JAKARTA, DDTCNews - Bentuk usaha tetap (BUT) merupakan subjek pajak yang perlakuan pajaknya dipersamakan dengan subjek pajak badan. Namun, ada hal-hal yang perlu diperhatikan, salah satunya dalam menentukan besaran laba suatu bentuk usaha tetap.
Merujuk pada Pasal 5 ayat (3) UU Pajak Penghasilan, terdapat 3 poin yang perlu diperhatikan dalam menentukan besaran laba suatu BUT. Pertama, biaya administrasi kantor pusat yang diperbolehkan untuk dibebankan ialah biaya yang berkaitan dengan usaha atau kegiatan BUT.

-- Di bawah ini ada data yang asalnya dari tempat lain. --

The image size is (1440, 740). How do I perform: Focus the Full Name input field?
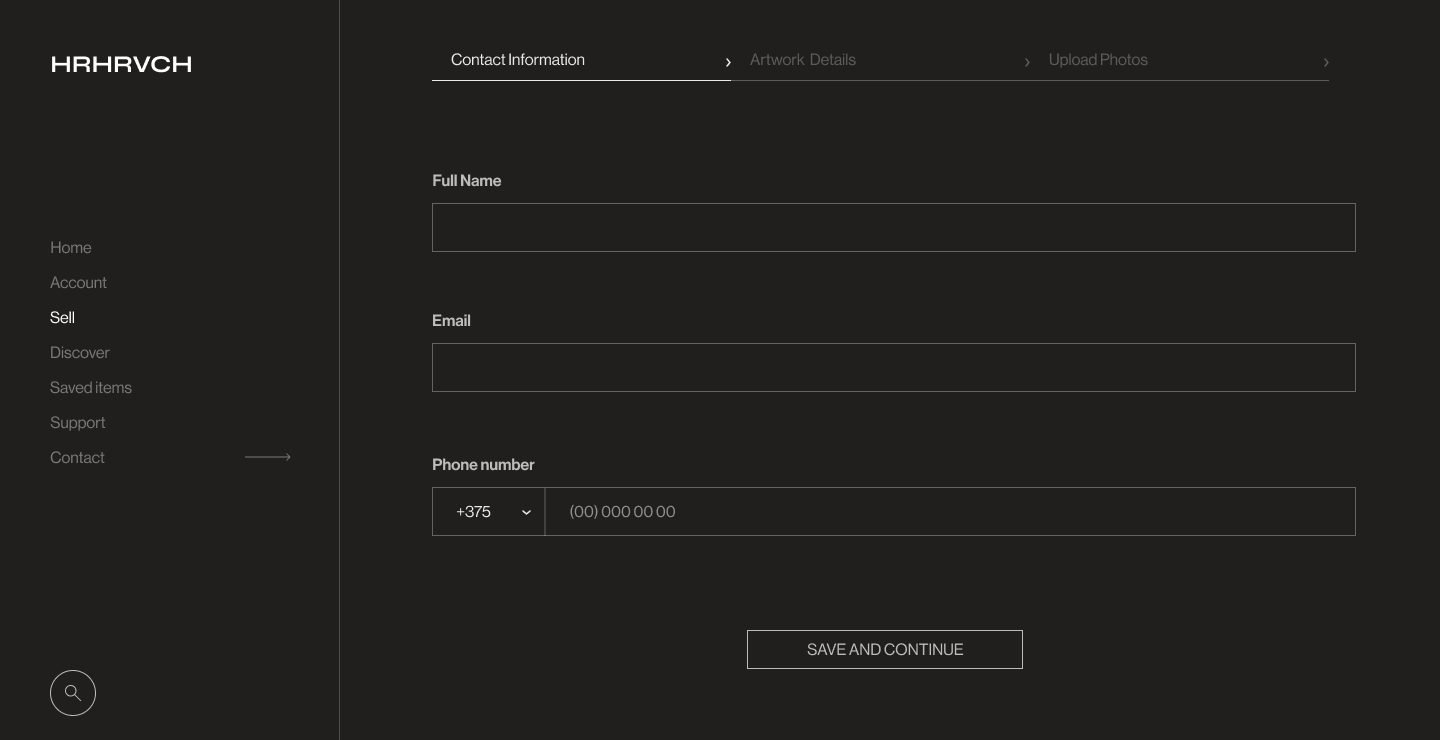[x=894, y=228]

“…yang besarnya ditetapkan oleh dirjen pajak,” bunyi penggalan Pasal 5 ayat (3) huruf a UU Pajak Penghasilan, dikutip pada Jumat (21/6/2024).
Kedua, pembayaran kepada kantor pusat yang tidak diperbolehkan dibebankan sebagai biaya adalah: royalti atau imbalan lainnya sehubungan dengan penggunaan harta, paten, atau hak‐hak lainnya; imbalan sehubungan dengan jasa manajemen dan jasa lainnya; serta bunga, kecuali bunga yang berkenaan dengan usaha perbankan.

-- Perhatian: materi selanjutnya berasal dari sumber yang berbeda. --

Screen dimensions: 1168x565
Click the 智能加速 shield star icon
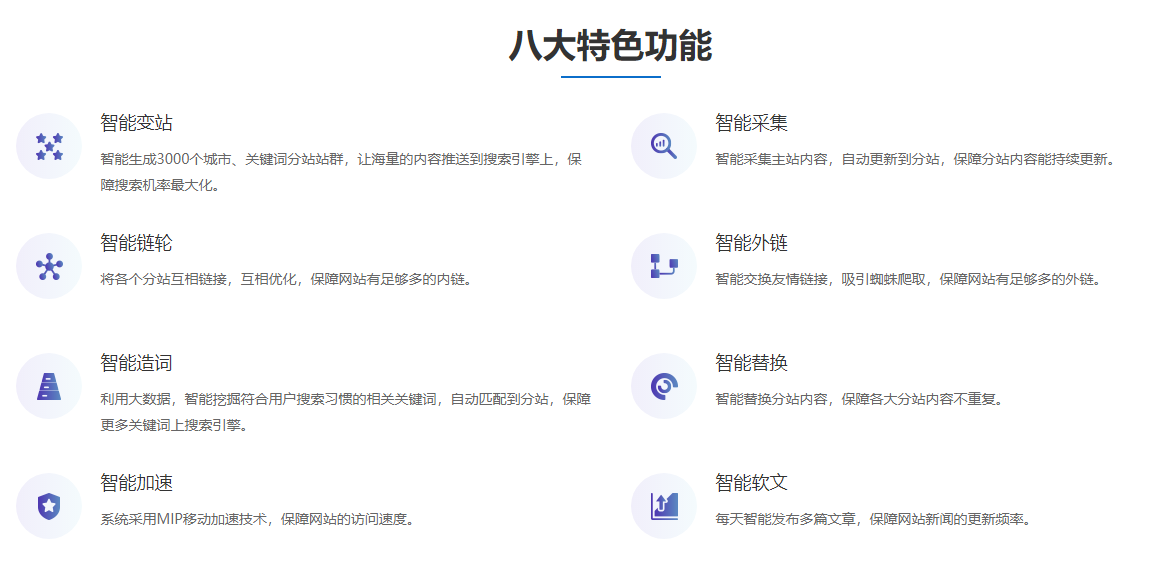pos(49,506)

Ketiga, pembayaran sebagaimana disebutkan pada poin kedua di atas yang diterima atau diperoleh dari kantor pusat tidak dianggap sebagai objek pajak, kecuali bunga yang berkenaan dengan usaha perbankan.
Sebagai informasi, orang pribadi yang tidak bertempat tinggal atau badan yang tidak didirikan dan tidak bertempat kedudukan di Indonesia yang menjalankan usaha melalui bentuk usaha tetap di Indonesia, dikenakan pajak di Indonesia melalui bentuk usaha tetap tersebut.

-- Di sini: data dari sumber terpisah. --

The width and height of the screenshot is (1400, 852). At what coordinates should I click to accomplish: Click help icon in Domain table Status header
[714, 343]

Merujuk pada Pasal 5 UU Pajak Penghasilan (PPh), terdapat 3 jenis penghasilan yang menjadi objek pajak bentuk usaha tetap (BUT).
Untuk diperhatikan, biaya‐biaya yang berkenaan dengan penghasilan sebagaimana dimaksud pada poin 2 dan 3 di atas boleh dikurangkan dari penghasilan BUT. (rig)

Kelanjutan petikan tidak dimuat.